EXERCISE AIM
Please write out each entry exactly as it appears.

Collected data
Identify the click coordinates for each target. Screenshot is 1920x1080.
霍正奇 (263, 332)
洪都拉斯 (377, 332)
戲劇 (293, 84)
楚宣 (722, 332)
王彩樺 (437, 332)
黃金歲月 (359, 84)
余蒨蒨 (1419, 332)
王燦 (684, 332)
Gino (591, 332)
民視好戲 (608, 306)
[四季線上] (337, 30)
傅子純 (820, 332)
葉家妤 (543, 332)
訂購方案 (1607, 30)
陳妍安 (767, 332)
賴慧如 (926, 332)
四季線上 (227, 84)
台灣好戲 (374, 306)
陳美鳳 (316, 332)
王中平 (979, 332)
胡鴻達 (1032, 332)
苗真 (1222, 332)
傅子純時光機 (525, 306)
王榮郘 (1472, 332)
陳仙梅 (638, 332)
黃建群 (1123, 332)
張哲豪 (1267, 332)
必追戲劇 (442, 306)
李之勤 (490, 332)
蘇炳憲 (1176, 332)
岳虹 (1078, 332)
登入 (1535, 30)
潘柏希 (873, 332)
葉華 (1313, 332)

RESULT OF THE EXERCISE
Identify the click coordinates for each target. Screenshot is 1920x1080.
霍正奇 (263, 332)
洪都拉斯 (377, 332)
戲劇 (293, 84)
楚宣 (722, 332)
王彩樺 (437, 332)
黃金歲月 (359, 84)
余蒨蒨 (1419, 332)
王燦 (684, 332)
Gino (591, 332)
民視好戲 (608, 306)
[四季線上] (337, 30)
傅子純 (820, 332)
葉家妤 (543, 332)
訂購方案 (1607, 30)
陳妍安 (767, 332)
賴慧如 (926, 332)
四季線上 (227, 84)
台灣好戲 (374, 306)
陳美鳳 (316, 332)
王中平 (979, 332)
胡鴻達 (1032, 332)
苗真 (1222, 332)
傅子純時光機 (525, 306)
王榮郘 (1472, 332)
陳仙梅 (638, 332)
黃建群 (1123, 332)
張哲豪 (1267, 332)
必追戲劇 (442, 306)
李之勤 (490, 332)
蘇炳憲 (1176, 332)
岳虹 (1078, 332)
登入 (1535, 30)
潘柏希 (873, 332)
葉華 (1313, 332)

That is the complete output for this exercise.